Desclée de Brouwer, 2001,224 p., 20 €.

Etty Hillesum, cette jeune femme juive qui se proposait d'« aider Dieu » au sein de l'enfer des camps, a quelque chose à nous apprendre. Tirer cette leçon, nous inviter à lire et relire le journal laissé par Etty, tel est le but d'Ingmar Granstedt.
Paul Lebeau, dans Erry Hillesum, un itinéraire spirituel (cf. Christus, n° 182, avril 1999, pp. 222-223), s'effaçait devant les citations pour nous laisser entendre la voix d'Etty. I. Granstedt, qui a eu accès à davantage de lettres, puisqu'il a pu lire tous les originaux en néerlandais, se refuse à couper, choisir, morceler : il fait une lecture de la vie d'Etty pratiquement sans citations. Cinq axes sont retenus et entrecroisés : le contexte social, et notamment la persécution nazie ; le libre choix d'Etty de ne pas fuir ce « destin de masse » ; sa relation avec Julius Spier ; son rapport à Dieu ; son sens de « cette vie si bonne, malgré tout ». La dimension amoureuse est centrale dans cette étude. C'est de l'effort d'accueil, dans l'honnêteté et le dépassement, de cet amour qui flambe entre Etty et Julius, que naît la force spirituelle d'Etty, cette capacité d'amour étendue au-delà du cercle naturel.

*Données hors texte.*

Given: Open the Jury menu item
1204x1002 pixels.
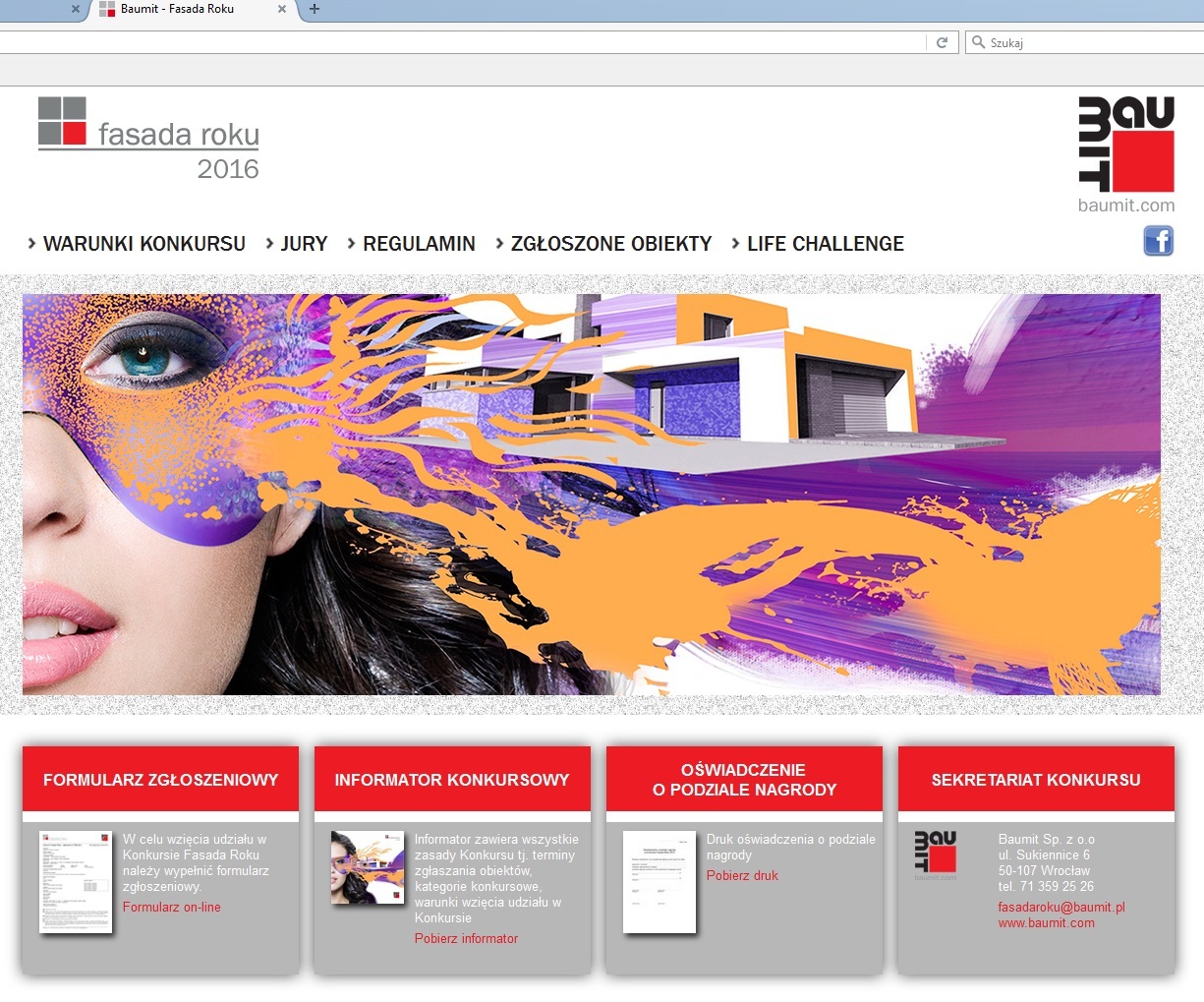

Le rapport à Dieu vient ensuite. Non qu'il soit second. C'est Julius Spier qui l'introduit à Dieu, avant qu'elle le reconnaisse pour lui-même (« Il y a en moi un puits très profond. Et dans ce puits, il y a Dieu »), qu'elle trouve le courage d'« exprimer sa foi » et mette ce qu'elle sent être sa mission avant la satisfaction de son affectivité individuelle.
Dans le contexte présent, où « les horreurs de notre monde rendues visibles instantanément sur le petit écran nous laissent un sentiment d'impuissance », Ingmar Granstedt vient à point rappeler que « la vie, en son fond si inépuisable, est infiniment bonne à vivre ». Etty en est le témoin digne de foi.